Legislative Updates

OMB Releases Report on Impact of Sequestration: $2.5 Billion NIH Cut

Legislative Update
September 14, 2012

Today, the Office of Management and Budget (OMB) issued the report mandated by the Sequestration Transparency Act [STA, P.L. 112-155) on the impact of the sequester—the mandatory cuts to defense and nondefense discretionary spending scheduled to take effect on January 2, 2013. OMB notes that the estimates are preliminary and “if sequestration were to occur, the actual results would differ based on changes in law and ongoing legal, budgetary, and technical analysis.”

Under the assumptions required by the STA, the sequestration would result in a 9.4 percent reduction in non-exempt defense discretionary funding and an 8.2 percent reduction in non-exempt nondefense discretionary funding. The sequestration would also impose cuts of 2.0 percent to Medicare, 7.6 percent to other non-exempt nondefense mandatory programs, and 10.0 percent to non-exempt defense mandatory programs.

For NIH, the report indicates that $30.711 billion would be subject to the 8.2 percent sequester, equal to $2.518 billion, and an additional $150 million in mandatory budget authority (for diabetes research) would be subject to a 7.6 percent cut, equal to $11 million. The total cut to NIH would equal $2.529 billion. In discussing the impact of the sequester, OMB notes, “The National Institutes of Health would have to halt or curtail scientific research, including needed research into cancer and childhood diseases.” Previously, the Congressional Budget Office (CBO) and a report from the Senate Labor, Health and Human Services, and Education (LHHS) Appropriations Subcommittee had estimated the impact on NIH as $2.4 billion in cuts, which NIH Director Francis Collins, M.D., Ph.D. has called devastating, especially for new and competing grants. This report also estimated that sequestration would reduce National Eye Institute (NEI) funding by $57.6 million from its FY2012 level of $702.7 million level.

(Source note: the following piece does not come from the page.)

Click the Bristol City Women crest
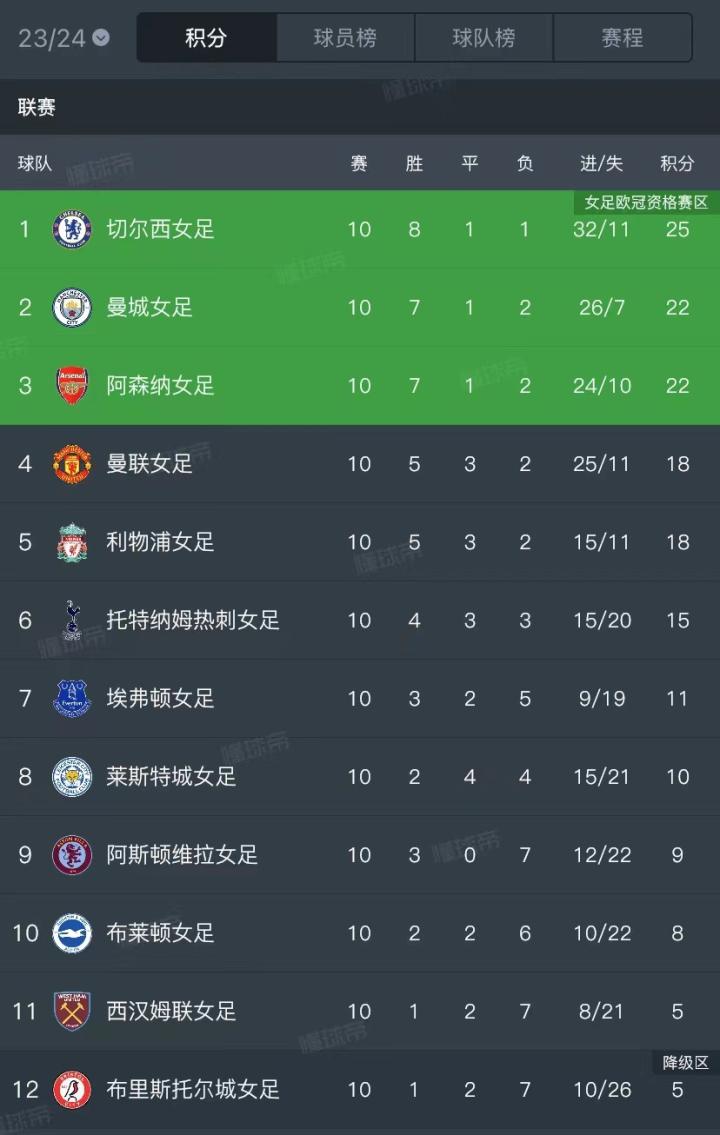Image resolution: width=720 pixels, height=1135 pixels. pos(72,1089)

NAEVR and ARVO joined nearly 3,000 other organizations from the nondefense discretionary community as signatories on a July 12 NDD Coalition letter to Congress and the Administration urging leaders to avert sequestration by adopting a “balanced approach to deficit reduction that does not include further cuts to NDD programs.” NAEVR has also organized the vision research community to email letters to their Members of Congress urging them to avoid sequestration.